- _Task objective_
Your response needs to be the data below, retyped exactly.

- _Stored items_
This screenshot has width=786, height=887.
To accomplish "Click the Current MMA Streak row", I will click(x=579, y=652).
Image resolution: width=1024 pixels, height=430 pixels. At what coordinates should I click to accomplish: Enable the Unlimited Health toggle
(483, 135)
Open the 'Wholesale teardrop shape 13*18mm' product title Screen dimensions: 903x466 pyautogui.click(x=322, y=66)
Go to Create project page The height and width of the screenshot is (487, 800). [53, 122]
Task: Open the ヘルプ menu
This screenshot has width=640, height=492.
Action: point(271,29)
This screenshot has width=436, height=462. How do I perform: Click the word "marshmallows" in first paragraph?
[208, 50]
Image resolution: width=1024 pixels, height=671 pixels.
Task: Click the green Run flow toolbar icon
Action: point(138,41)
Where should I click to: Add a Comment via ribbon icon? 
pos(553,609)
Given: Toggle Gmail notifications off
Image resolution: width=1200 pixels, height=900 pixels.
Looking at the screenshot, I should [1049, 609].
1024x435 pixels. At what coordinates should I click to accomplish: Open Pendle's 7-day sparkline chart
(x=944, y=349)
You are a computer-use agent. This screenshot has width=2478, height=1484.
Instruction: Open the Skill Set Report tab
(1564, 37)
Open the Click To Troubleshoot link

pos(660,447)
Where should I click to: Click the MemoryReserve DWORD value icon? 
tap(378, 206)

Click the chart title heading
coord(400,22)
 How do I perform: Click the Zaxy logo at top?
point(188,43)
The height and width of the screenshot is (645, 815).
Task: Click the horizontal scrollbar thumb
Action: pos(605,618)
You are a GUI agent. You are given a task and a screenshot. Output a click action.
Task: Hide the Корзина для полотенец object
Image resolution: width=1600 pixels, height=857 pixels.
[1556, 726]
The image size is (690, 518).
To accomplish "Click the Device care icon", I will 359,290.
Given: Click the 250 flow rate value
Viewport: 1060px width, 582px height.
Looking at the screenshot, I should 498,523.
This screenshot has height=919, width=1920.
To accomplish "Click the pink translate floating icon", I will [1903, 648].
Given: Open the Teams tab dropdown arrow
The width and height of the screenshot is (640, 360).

- _Task solution_
This screenshot has width=786, height=887.
To accomplish "Click the Current MMA Streak row", I will click(x=579, y=652).
Image resolution: width=1024 pixels, height=430 pixels. At what coordinates should I click to accomplish: Enable the Unlimited Health toggle
(483, 135)
Open the 'Wholesale teardrop shape 13*18mm' product title Screen dimensions: 903x466 pyautogui.click(x=322, y=66)
Go to Create project page The height and width of the screenshot is (487, 800). [53, 122]
Task: Open the ヘルプ menu
This screenshot has width=640, height=492.
Action: point(271,29)
This screenshot has width=436, height=462. How do I perform: Click the word "marshmallows" in first paragraph?
[208, 50]
Image resolution: width=1024 pixels, height=671 pixels.
Task: Click the green Run flow toolbar icon
Action: point(138,41)
Where should I click to: Add a Comment via ribbon icon? 
pos(553,609)
Given: Toggle Gmail notifications off
Image resolution: width=1200 pixels, height=900 pixels.
Looking at the screenshot, I should [1049, 609].
1024x435 pixels. At what coordinates should I click to accomplish: Open Pendle's 7-day sparkline chart
(x=944, y=349)
You are a computer-use agent. This screenshot has width=2478, height=1484.
Instruction: Open the Skill Set Report tab
(1564, 37)
Open the Click To Troubleshoot link

pos(660,447)
Where should I click to: Click the MemoryReserve DWORD value icon? 
tap(378, 206)

Click the chart title heading
coord(400,22)
 How do I perform: Click the Zaxy logo at top?
point(188,43)
The height and width of the screenshot is (645, 815).
Task: Click the horizontal scrollbar thumb
Action: pos(605,618)
You are a GUI agent. You are given a task and a screenshot. Output a click action.
Task: Hide the Корзина для полотенец object
Image resolution: width=1600 pixels, height=857 pixels.
[1556, 726]
The image size is (690, 518).
To accomplish "Click the Device care icon", I will 359,290.
Given: Click the 250 flow rate value
Viewport: 1060px width, 582px height.
Looking at the screenshot, I should 498,523.
This screenshot has height=919, width=1920.
To accomplish "Click the pink translate floating icon", I will [1903, 648].
Given: Open the Teams tab dropdown arrow
The width and height of the screenshot is (640, 360).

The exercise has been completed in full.